FROM VINES TO PLEASURE
The important crafts of Champagne

Cellar Master Perrier-Jouët : Hervé Deschamps

 
     Born in 1956 into a family from the Champagne region, Hervé Deschamps studied agriculture and oenology at Dijon, going on to earn degrees in both agronomy and oenology.
He completed his studies with work on nutrition and food sciences, before joining Perrier-Jouët in 1983 as oenologist in charge of the fermentation process and the cellar ageing of wines.
     He was soon appointed as assistant to Chef de Cave André Bavaret, the guardian of the Perrier-Jouët house style for almost 30 years. During that time, Hervé learned much about the art of blending the various Champagne wines while retaining the hallmark charm and elegance of Perrier-Jouët’s cuvées.
     In 1993, Hervé succeeded André to become only the seventh Chef de Cave in Perrier-Jouët’s two-hundred-year history. Since then he has been in charge of producing the entire Perrier-Jouët range, including Grand Brut (vintage and non-vintage), Blason Rosé and the legendary Belle Epoque and Belle Epoque Rosé cuvées.

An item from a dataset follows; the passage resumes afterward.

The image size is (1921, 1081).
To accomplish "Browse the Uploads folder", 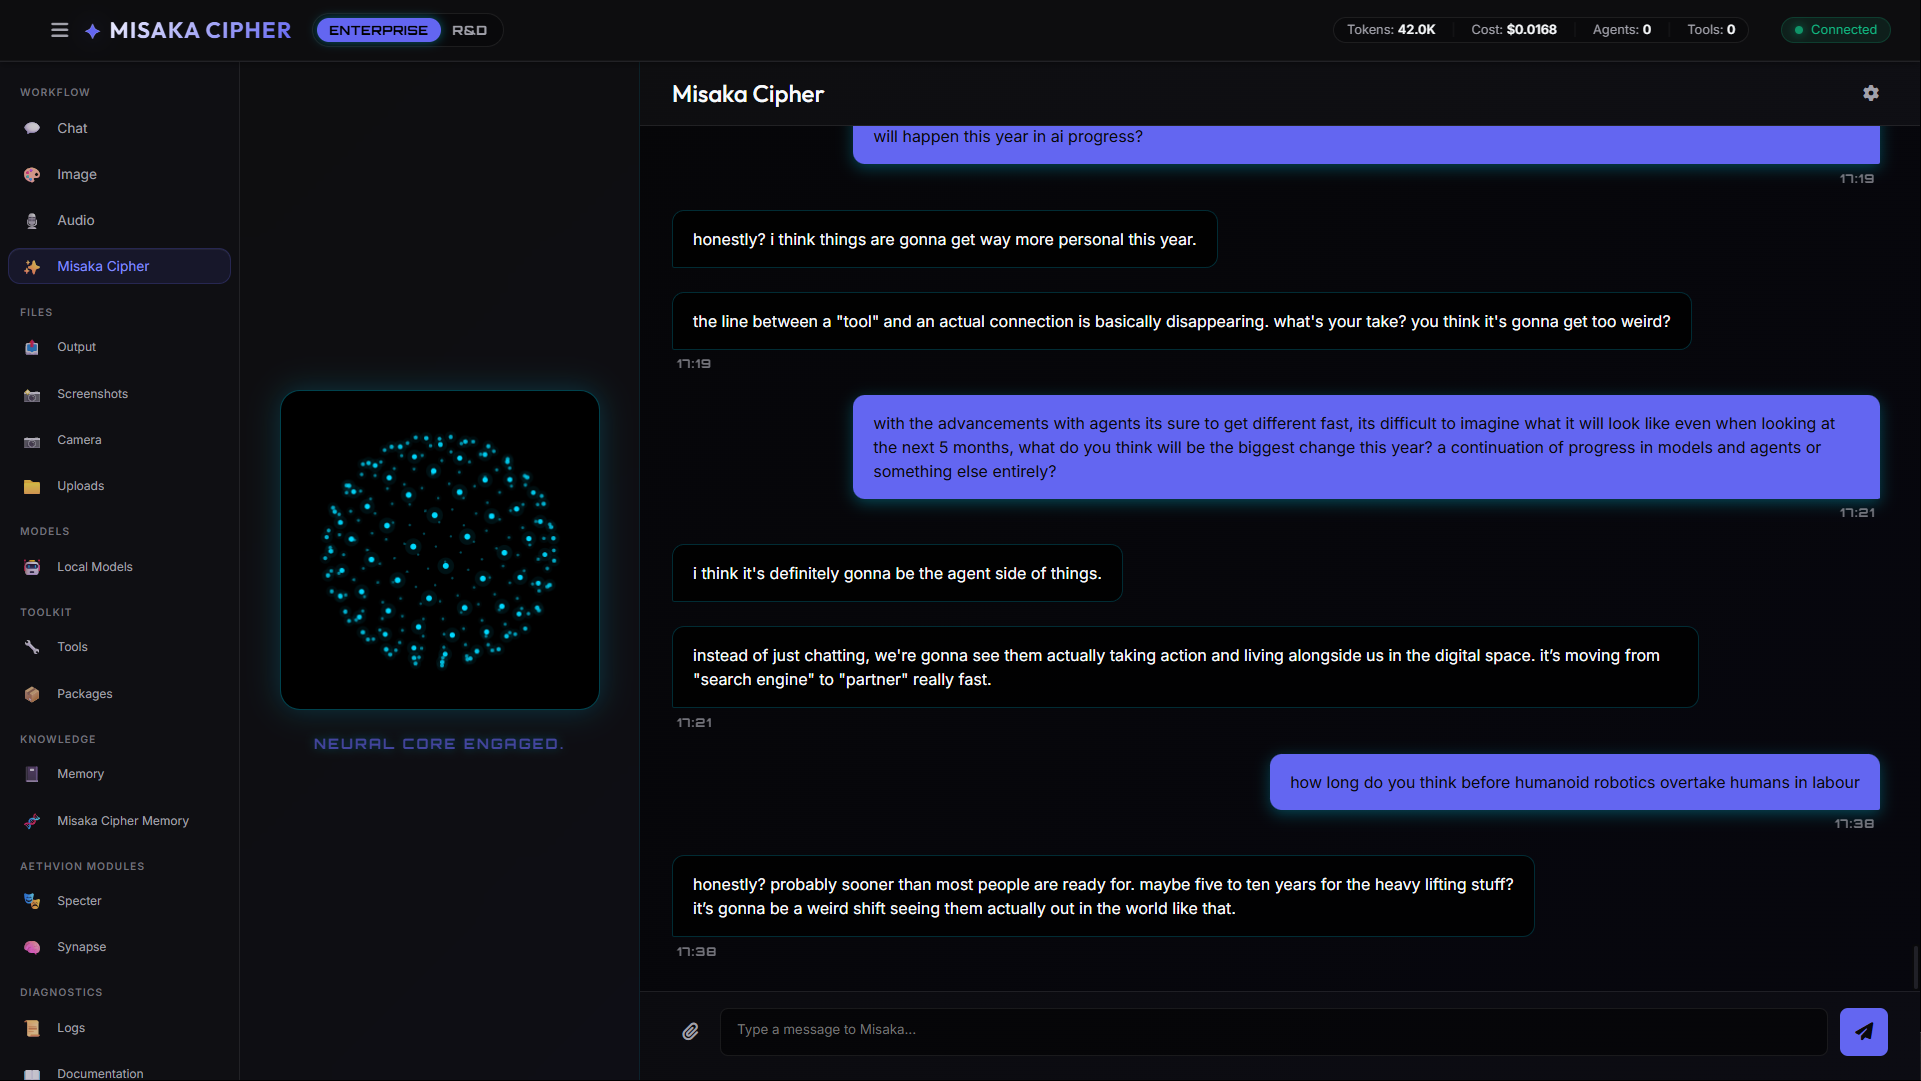I will (x=80, y=486).

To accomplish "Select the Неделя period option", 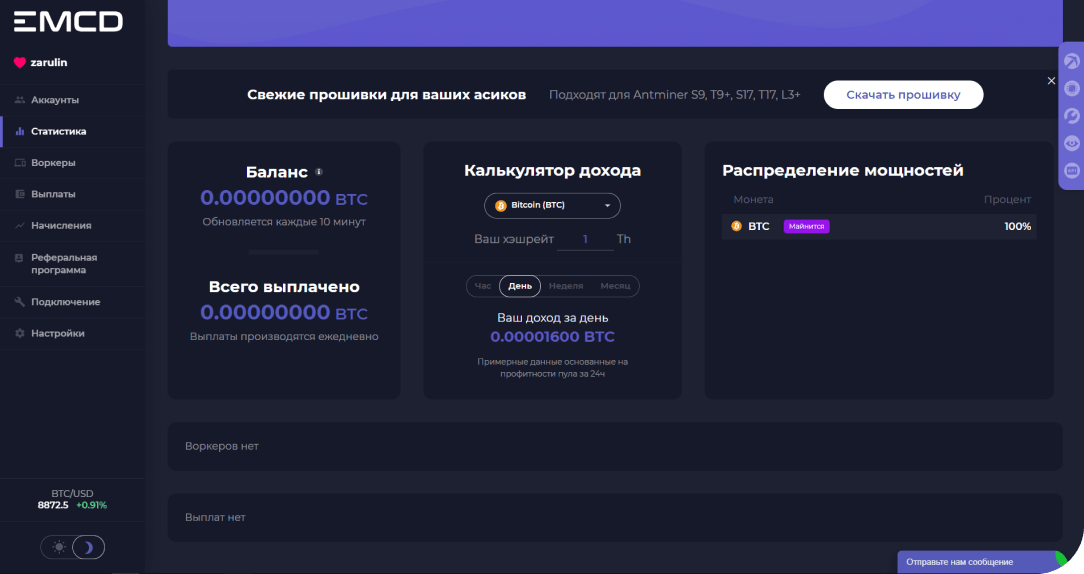I will [566, 286].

     His approach to blending is to view it as a creative process. “I go straight to the blending stage, rather like an artist, trusting in an inexplicable fusion of intuition, sensitivity and skill.”
Emile Gallé, the master glassmaker of the Art Nouveau movement who created the anemone design on the Belle Epoque bottle in 1902, would doubtless approve.